When you reach the entries, transcribe each one exactly.
*** Opening of Data to use ***
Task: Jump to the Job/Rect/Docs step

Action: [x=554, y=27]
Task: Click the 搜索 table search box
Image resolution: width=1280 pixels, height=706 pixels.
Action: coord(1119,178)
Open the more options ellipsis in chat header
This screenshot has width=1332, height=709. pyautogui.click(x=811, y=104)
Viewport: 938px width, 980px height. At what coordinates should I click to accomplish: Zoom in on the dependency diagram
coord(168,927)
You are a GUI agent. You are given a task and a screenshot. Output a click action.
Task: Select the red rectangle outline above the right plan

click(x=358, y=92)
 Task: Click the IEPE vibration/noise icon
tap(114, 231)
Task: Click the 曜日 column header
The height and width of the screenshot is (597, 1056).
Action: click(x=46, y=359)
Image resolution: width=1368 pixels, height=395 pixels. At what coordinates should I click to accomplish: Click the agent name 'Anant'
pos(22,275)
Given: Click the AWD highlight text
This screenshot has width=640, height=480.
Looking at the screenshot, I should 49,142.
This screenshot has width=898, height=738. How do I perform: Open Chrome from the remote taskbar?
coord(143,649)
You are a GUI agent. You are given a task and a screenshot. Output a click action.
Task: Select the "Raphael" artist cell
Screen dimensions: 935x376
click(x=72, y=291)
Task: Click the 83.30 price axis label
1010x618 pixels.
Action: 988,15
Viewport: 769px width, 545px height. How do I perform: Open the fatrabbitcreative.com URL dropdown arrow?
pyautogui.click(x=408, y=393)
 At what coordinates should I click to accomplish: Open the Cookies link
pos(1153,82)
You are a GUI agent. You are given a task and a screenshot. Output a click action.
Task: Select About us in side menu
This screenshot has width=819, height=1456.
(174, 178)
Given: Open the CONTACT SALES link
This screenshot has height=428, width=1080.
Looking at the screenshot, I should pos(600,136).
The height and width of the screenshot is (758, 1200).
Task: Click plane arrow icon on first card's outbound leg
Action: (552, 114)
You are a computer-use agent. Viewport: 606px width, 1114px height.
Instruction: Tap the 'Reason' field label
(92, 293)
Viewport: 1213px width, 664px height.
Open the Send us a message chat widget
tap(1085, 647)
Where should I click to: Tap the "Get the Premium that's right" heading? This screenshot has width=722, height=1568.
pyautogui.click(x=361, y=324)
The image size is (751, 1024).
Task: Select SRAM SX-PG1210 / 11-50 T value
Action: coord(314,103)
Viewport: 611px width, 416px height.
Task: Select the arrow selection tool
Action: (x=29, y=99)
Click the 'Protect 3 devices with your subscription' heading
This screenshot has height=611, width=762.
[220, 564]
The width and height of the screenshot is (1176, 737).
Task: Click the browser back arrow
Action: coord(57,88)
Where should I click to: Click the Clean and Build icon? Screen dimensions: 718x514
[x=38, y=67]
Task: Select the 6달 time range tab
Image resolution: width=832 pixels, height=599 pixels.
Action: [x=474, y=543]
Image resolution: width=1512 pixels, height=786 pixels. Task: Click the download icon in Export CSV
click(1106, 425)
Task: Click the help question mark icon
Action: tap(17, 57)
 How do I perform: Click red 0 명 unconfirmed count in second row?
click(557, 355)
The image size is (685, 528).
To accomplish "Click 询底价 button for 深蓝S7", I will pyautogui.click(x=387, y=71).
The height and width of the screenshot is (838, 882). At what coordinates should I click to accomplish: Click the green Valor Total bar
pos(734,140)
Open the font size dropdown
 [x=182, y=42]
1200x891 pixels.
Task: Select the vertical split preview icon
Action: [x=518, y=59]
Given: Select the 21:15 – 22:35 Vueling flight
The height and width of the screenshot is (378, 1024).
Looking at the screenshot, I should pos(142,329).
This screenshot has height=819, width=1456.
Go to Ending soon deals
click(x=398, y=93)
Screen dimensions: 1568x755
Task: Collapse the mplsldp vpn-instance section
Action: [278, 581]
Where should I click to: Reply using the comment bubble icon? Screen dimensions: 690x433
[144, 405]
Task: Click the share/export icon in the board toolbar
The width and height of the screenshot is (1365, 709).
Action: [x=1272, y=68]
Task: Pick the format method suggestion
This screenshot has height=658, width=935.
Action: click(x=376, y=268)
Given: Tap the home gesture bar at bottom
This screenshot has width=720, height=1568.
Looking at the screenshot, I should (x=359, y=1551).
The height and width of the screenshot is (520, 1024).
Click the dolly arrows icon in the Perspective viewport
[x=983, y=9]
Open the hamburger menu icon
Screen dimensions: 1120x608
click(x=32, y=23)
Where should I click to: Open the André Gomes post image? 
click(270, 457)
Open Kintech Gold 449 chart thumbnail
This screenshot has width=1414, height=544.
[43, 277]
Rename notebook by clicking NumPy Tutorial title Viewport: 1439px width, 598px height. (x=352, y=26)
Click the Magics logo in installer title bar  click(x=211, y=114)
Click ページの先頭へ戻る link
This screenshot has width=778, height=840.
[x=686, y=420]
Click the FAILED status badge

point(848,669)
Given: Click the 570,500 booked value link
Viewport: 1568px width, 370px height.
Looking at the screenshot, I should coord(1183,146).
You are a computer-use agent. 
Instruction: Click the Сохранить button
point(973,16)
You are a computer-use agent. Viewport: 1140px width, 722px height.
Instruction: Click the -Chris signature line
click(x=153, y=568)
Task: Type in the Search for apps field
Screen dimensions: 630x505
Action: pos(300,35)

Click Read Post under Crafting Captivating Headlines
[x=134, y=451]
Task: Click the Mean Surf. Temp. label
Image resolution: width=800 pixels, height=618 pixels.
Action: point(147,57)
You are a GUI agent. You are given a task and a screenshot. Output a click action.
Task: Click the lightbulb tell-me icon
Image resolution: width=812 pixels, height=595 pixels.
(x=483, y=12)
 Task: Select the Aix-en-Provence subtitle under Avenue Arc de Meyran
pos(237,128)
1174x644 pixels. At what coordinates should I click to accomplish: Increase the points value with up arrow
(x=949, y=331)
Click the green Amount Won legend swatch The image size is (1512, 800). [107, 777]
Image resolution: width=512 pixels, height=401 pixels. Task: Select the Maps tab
*** Close of Data to use ***
#### Result of this exercise
Task: Jump to the Job/Rect/Docs step

Action: [x=554, y=27]
Task: Click the 搜索 table search box
Image resolution: width=1280 pixels, height=706 pixels.
Action: coord(1119,178)
Open the more options ellipsis in chat header
This screenshot has width=1332, height=709. pyautogui.click(x=811, y=104)
Viewport: 938px width, 980px height. At what coordinates should I click to accomplish: Zoom in on the dependency diagram
coord(168,927)
You are a GUI agent. You are given a task and a screenshot. Output a click action.
Task: Select the red rectangle outline above the right plan

click(x=358, y=92)
 Task: Click the IEPE vibration/noise icon
tap(114, 231)
Task: Click the 曜日 column header
The height and width of the screenshot is (597, 1056).
Action: click(x=46, y=359)
Image resolution: width=1368 pixels, height=395 pixels. At what coordinates should I click to accomplish: Click the agent name 'Anant'
pos(22,275)
Given: Click the AWD highlight text
This screenshot has width=640, height=480.
Looking at the screenshot, I should 49,142.
This screenshot has width=898, height=738. How do I perform: Open Chrome from the remote taskbar?
coord(143,649)
You are a GUI agent. You are given a task and a screenshot. Output a click action.
Task: Select the "Raphael" artist cell
Screen dimensions: 935x376
click(x=72, y=291)
Task: Click the 83.30 price axis label
1010x618 pixels.
Action: 988,15
Viewport: 769px width, 545px height. How do I perform: Open the fatrabbitcreative.com URL dropdown arrow?
pyautogui.click(x=408, y=393)
 At what coordinates should I click to accomplish: Open the Cookies link
pos(1153,82)
You are a GUI agent. You are given a task and a screenshot. Output a click action.
Task: Select About us in side menu
This screenshot has width=819, height=1456.
(174, 178)
Given: Open the CONTACT SALES link
This screenshot has height=428, width=1080.
Looking at the screenshot, I should pos(600,136).
The height and width of the screenshot is (758, 1200).
Task: Click plane arrow icon on first card's outbound leg
Action: (552, 114)
You are a computer-use agent. Viewport: 606px width, 1114px height.
Instruction: Tap the 'Reason' field label
(92, 293)
Viewport: 1213px width, 664px height.
Open the Send us a message chat widget
tap(1085, 647)
Where should I click to: Tap the "Get the Premium that's right" heading? This screenshot has width=722, height=1568.
pyautogui.click(x=361, y=324)
The image size is (751, 1024).
Task: Select SRAM SX-PG1210 / 11-50 T value
Action: coord(314,103)
Viewport: 611px width, 416px height.
Task: Select the arrow selection tool
Action: (x=29, y=99)
Click the 'Protect 3 devices with your subscription' heading
This screenshot has height=611, width=762.
[220, 564]
The width and height of the screenshot is (1176, 737).
Task: Click the browser back arrow
Action: coord(57,88)
Where should I click to: Click the Clean and Build icon? Screen dimensions: 718x514
[x=38, y=67]
Task: Select the 6달 time range tab
Image resolution: width=832 pixels, height=599 pixels.
Action: [x=474, y=543]
Image resolution: width=1512 pixels, height=786 pixels. Task: Click the download icon in Export CSV
click(1106, 425)
Task: Click the help question mark icon
Action: tap(17, 57)
 How do I perform: Click red 0 명 unconfirmed count in second row?
click(557, 355)
The image size is (685, 528).
To accomplish "Click 询底价 button for 深蓝S7", I will pyautogui.click(x=387, y=71).
The height and width of the screenshot is (838, 882). At what coordinates should I click to accomplish: Click the green Valor Total bar
pos(734,140)
Open the font size dropdown
 [x=182, y=42]
1200x891 pixels.
Task: Select the vertical split preview icon
Action: [x=518, y=59]
Given: Select the 21:15 – 22:35 Vueling flight
The height and width of the screenshot is (378, 1024).
Looking at the screenshot, I should pos(142,329).
This screenshot has height=819, width=1456.
Go to Ending soon deals
click(x=398, y=93)
Screen dimensions: 1568x755
Task: Collapse the mplsldp vpn-instance section
Action: [278, 581]
Where should I click to: Reply using the comment bubble icon? Screen dimensions: 690x433
[144, 405]
Task: Click the share/export icon in the board toolbar
The width and height of the screenshot is (1365, 709).
Action: [x=1272, y=68]
Task: Pick the format method suggestion
This screenshot has height=658, width=935.
Action: click(x=376, y=268)
Given: Tap the home gesture bar at bottom
This screenshot has width=720, height=1568.
Looking at the screenshot, I should (x=359, y=1551).
The height and width of the screenshot is (520, 1024).
Click the dolly arrows icon in the Perspective viewport
[x=983, y=9]
Open the hamburger menu icon
Screen dimensions: 1120x608
click(x=32, y=23)
Where should I click to: Open the André Gomes post image? 
click(270, 457)
Open Kintech Gold 449 chart thumbnail
This screenshot has width=1414, height=544.
[43, 277]
Rename notebook by clicking NumPy Tutorial title Viewport: 1439px width, 598px height. (x=352, y=26)
Click the Magics logo in installer title bar  click(x=211, y=114)
Click ページの先頭へ戻る link
This screenshot has width=778, height=840.
[x=686, y=420]
Click the FAILED status badge

point(848,669)
Given: Click the 570,500 booked value link
Viewport: 1568px width, 370px height.
Looking at the screenshot, I should coord(1183,146).
You are a computer-use agent. 
Instruction: Click the Сохранить button
point(973,16)
You are a computer-use agent. Viewport: 1140px width, 722px height.
Instruction: Click the -Chris signature line
click(x=153, y=568)
Task: Type in the Search for apps field
Screen dimensions: 630x505
Action: pos(300,35)

Click Read Post under Crafting Captivating Headlines
[x=134, y=451]
Task: Click the Mean Surf. Temp. label
Image resolution: width=800 pixels, height=618 pixels.
Action: point(147,57)
You are a GUI agent. You are given a task and a screenshot. Output a click action.
Task: Click the lightbulb tell-me icon
Image resolution: width=812 pixels, height=595 pixels.
(x=483, y=12)
 Task: Select the Aix-en-Provence subtitle under Avenue Arc de Meyran
pos(237,128)
1174x644 pixels. At what coordinates should I click to accomplish: Increase the points value with up arrow
(x=949, y=331)
Click the green Amount Won legend swatch The image size is (1512, 800). [107, 777]
Image resolution: width=512 pixels, height=401 pixels. Task: Select the Maps tab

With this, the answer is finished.